[EXCERPTED TEXT]
◇ ◇ ◇ ◇ ◇ ◇ ◇
The Roman (-era) trade vessels are referred to as the ships of the Vamanas (westerners) in old Tamil poetry; also, the Romans recruited and moved at least one workforce from India to a factory town on the Red Sea, probably to save costs and shipping miles (and/or avoid piracy or other problems).

The great scholar Lionel Casson has written that larger Roman ships displaced about 100 tons, but that's simply impossibly low, because those obelisks one can see in modern Rome were moved there by the Roman emperors from Egypt, and many of them far exceed 100 tons. Caligula's pleasure barge (destroyed in WWII bombing, alas) displaced about 300 tons, and the largest of the obelisks in Rome possibly exceeds that weight.. Caligula had columns quarried in Egypt for his temple (which was possibly finished during his reign, otherwise shortly thereafter, and since that time most of it has been dismantled), and each of them ran about 200 tons.
◇ ◇ ◇ ◇ ◇ ◇ ◇
[RECORDED INFORMATION]
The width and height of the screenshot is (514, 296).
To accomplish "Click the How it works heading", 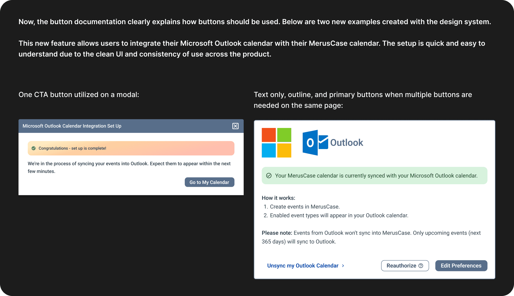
◇ ◇ ◇ ◇ ◇ ◇ ◇
[WORK TO BE COMPLETED] From the passage on Roman shipping, extract the stretch starting at "The Roman (-era)" and ending at "or other problems).". The material has no connection to the passage on Roman shipping.

[SOLVED EXERCISE]
The Roman (-era) trade vessels are referred to as the ships of the Vamanas (westerners) in old Tamil poetry; also, the Romans recruited and moved at least one workforce from India to a factory town on the Red Sea, probably to save costs and shipping miles (and/or avoid piracy or other problems).